Capture-C sequencing reads were processed in the same manner, up to and including filtering them using HiCExplorer. We further processed the filtered reads using CHiCAGO60 to obtain contact count tracks in restriction fragment resolution for each replicate, haplotype and viewpoint.
Topologically Associated Domain (TAD) calling
To call TADs from Hi-C data, we used an approach based on the TAD separation score, using hicFindTADs from HiCExplorer with default options. We calculated TAD separation score profiles for 7 different window sizes, ranging from 50 kb to 195 kb. The TAD-separation score is calculated as the average Z-score of all Hi-C contacts between an adjacent window upstream and an adjacent window downstream. We then averaged these profiles into an aggregate insulation score (IS) profile. To ensure that the profile incorporates the proper genomic context around rearrangement junctions, we used the balancer genome assembly to calculate the IS profile for balancer chromosomes, and the reference assembly for wild-type chromosomes. We then converted the balancer profile to the reference assembly.
To compare the insulation score profiles between replicates and haplotypes (Supplementary Fig. 4a), we processed the Hi-C data from two biological replicates separately, and for each replicate down-sampled the wild-type haplotype reads to match the number of reads of the balancer haplotype.
Differential TAD analysis
As described above, from the wild-type Hi-C contact map we identified 767 wild-type TAD boundaries (separating 771 TADs) in chromosomes 2 and 3. In the same manner we identified 757 balancer TAD boundaries (separating 761 TADs) in these two chromosomes from the balancer Hi-C contact map in the balancer genome assembly. We then converted the balancer TAD boundaries to the reference genome assembly to compare these two sets of boundaries. To account for the difficulty in accurately calling TAD boundaries, we compared them against boundaries called with a less stringent p-value threshold (using hicFindTADs with option --thresholdComparisons 0.1) and allowed the boundaries to be shifted by up to 25 kb between haplotypes. This identified 671 matched TAD boundaries, 96 wild-type-specific ones and 86 balancer-specific ones.

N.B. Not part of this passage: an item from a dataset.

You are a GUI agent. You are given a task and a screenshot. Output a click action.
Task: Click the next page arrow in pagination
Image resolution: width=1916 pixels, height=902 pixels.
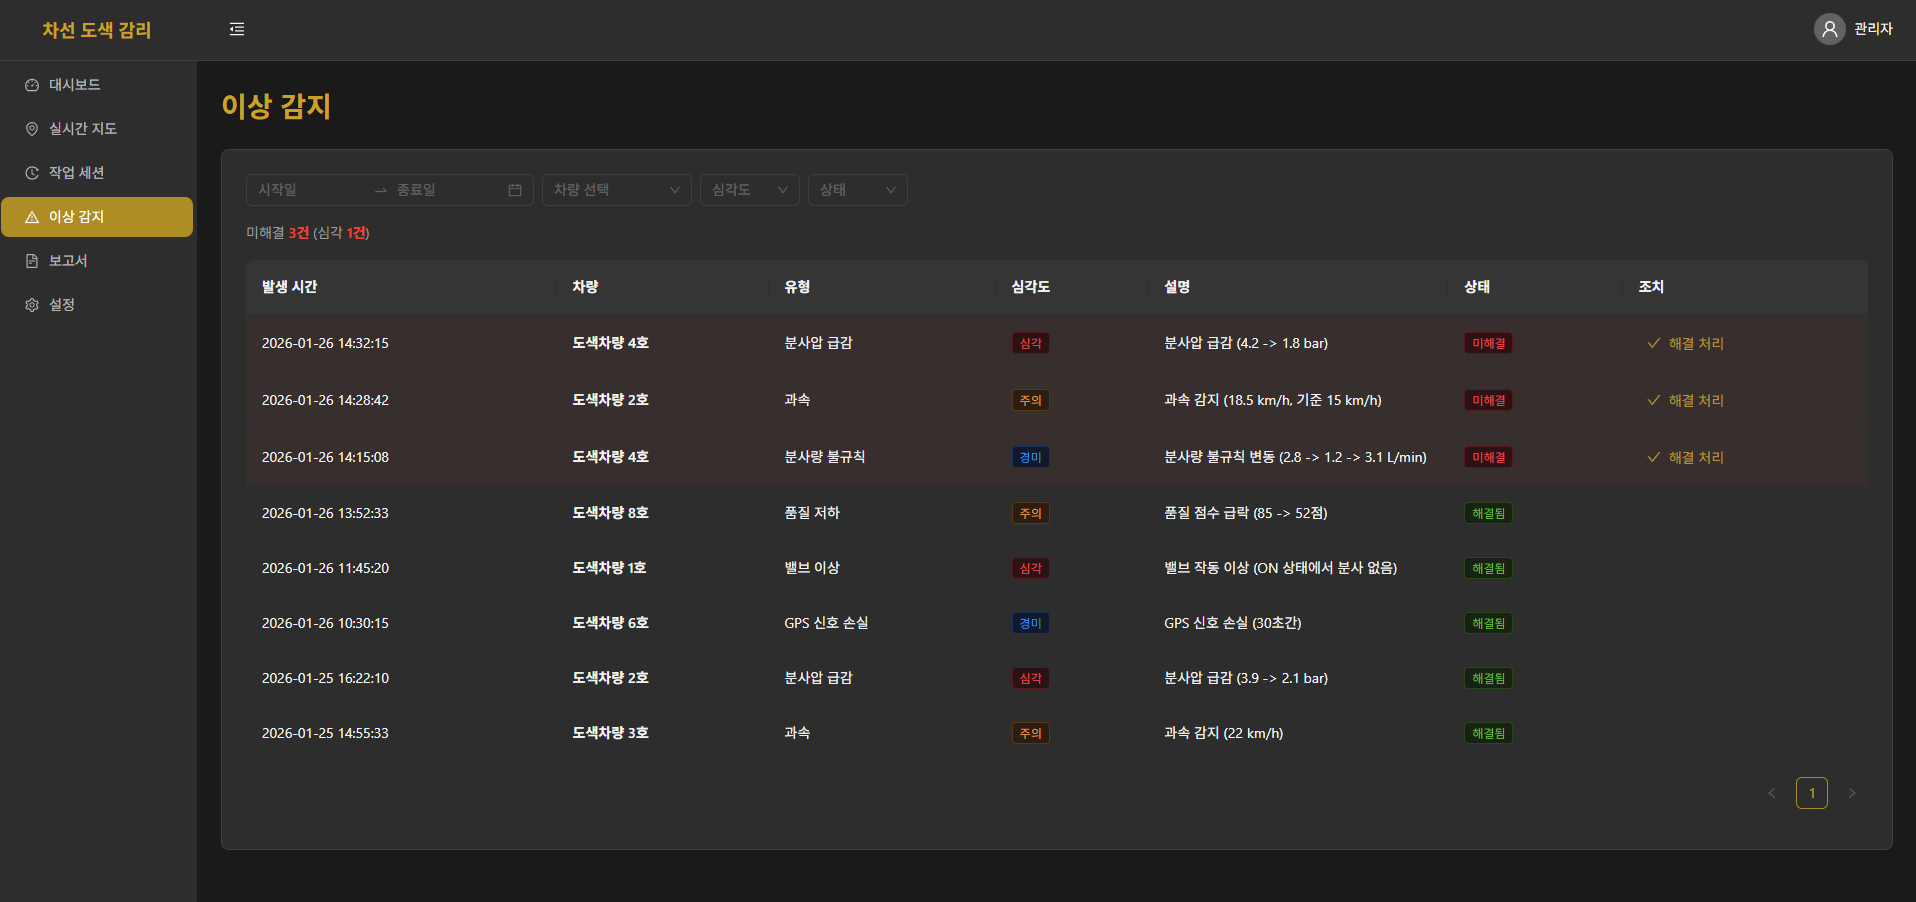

In addition to allele-specific TAD boundaries, inversion breakpoints on the balancer chromosomes also shuffle TADs, causing them to be resized (Fig. 3h). Out of the 16 disrupted TADs, 5 also have an allele-specific boundary on one side: three balancer-specific (change of boundary up to 136 kb), and two wild-type-specific (change up to 65 kb). While analysing these TADs, we considered their wild-type boundaries and the set of 161 genes with TSSs located within these boundaries. In the balancer, 15 of the considered genes (2 of which are differentially expressed genes) are across a balancer-specific boundary (outside the disrupted TAD), while 8 genes (2 of which are differentially expressed genes) located within the disrupted TADs were not considered due to being located across a wild-type-specific boundary in the wild type haplotype.
Differential Hi-C contact analysis
Differential Hi-C analysis was performed on contact maps before normalization and before summing biological replicates. For each replicate and haplotype, we fitted a distance-decay trend using the R package locfit61 and provided the fitted values as normalization factors in DESeq254. We compared the haplotypes for all 453,423 Hi-C contacts within 100 kb which were not separated by large nested inversions. Contacts with low average count numbers were excluded in the independent filtering procedure, leaving 216,066 Hi-C contacts to be tested. Out of those, 5,297 were differential (two-sided Wald test, 10% FDR). We excluded differential contacts that had at least 1 kb overlap with CNVs at either of the interacting 5 kb bins, leaving 4,329 high-confidence differential Hi-C contacts. Of those, 4,299 had an absolute fold change >1.5 (i.e. fold change >1.5 or <⅔, equivalent to absolute log2 fold change > log2(1.5)) between the two haplotypes.
Differential Capture-C contact analysis
The reference genome dm6 was in silico digested into restriction fragments using sequence GATC recognized by the restriction enzyme DpnII. The restriction fragments were further filtered in the context of SNVs, small indels and structural variants, removing:
restriction fragments having a disrupted restriction site (different sequence than the recognition sequence) at either end in either of the haplotypes,
restriction fragments having an additional restriction site created in either of the haplotypes.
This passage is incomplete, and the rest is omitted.